General characteristics
- Class & type: Tug
- Length: 28.79 m (94.5 ft)
- Beam: 11.14 m (36.5 ft)
- Draught: 5.24 m (17.2 ft)
- Propulsion: Twin screw
- Speed: 13 kn (24 km/h; 15 mph)

= Atlantic Oak =

Nova Scotian tug boat

Atlantic Oak is a tug boat based out of Halifax, Nova Scotia. The boat is owned by Atlantic Towing Limited, which is owned by Irving Shipbuilding. Atlantic Oak was built by East Isle Shipyard Ltd. in Prince Edward Island and was commissioned in 2004. One of the boat's duties in the Harbour is to assist in launches at the Halifax Shipyard. The boat guides many tankers and bulk freighters along with other large ships into port.

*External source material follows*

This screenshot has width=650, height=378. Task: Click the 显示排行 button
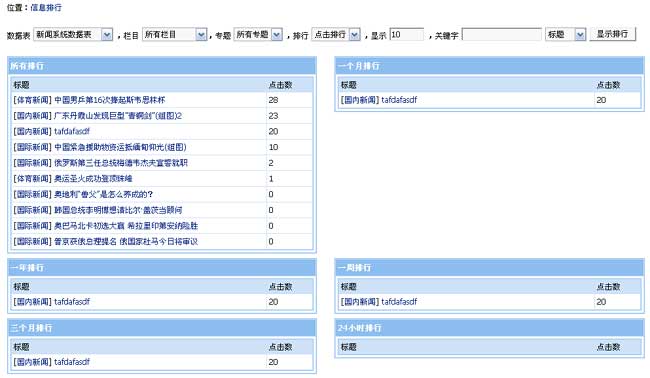[612, 34]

==General characteristics==
Atlantic Oak is a Z-drive class, with two Aquamaster US 225, Twin screw tug built to a design first used for the tug Atlantic Spruce. The boat has two Caterpillar 3516 HD engines with a top speed of 13 Knots. The boat carries on-board firefighting equipment and has an 80 tonne deck capacity. The boat is 28.79 m long, 11.14 m wide and draws 5.24 5.24 m.
== Notable events==
In 2008 the dredging barge Shovel Master capsized after experiencing rough seas while being towed by Atlantic Larch from Saint John to Halifax for a refit. The crew were rescued by a CH-149 Cormorant search and rescue helicopter shortly before the barge capsized near Yarmouth. Atlantic Oak towed the capsized, but still floating barge, for only 150m before it sank, spilling thousands of gallons of diesel fuel, hydraulic fluid and waste oil.

On Jan 15th, 2013 the boat was seen guiding the damaged HMCS Athabaskan into dock at the NC jetty in Halifax.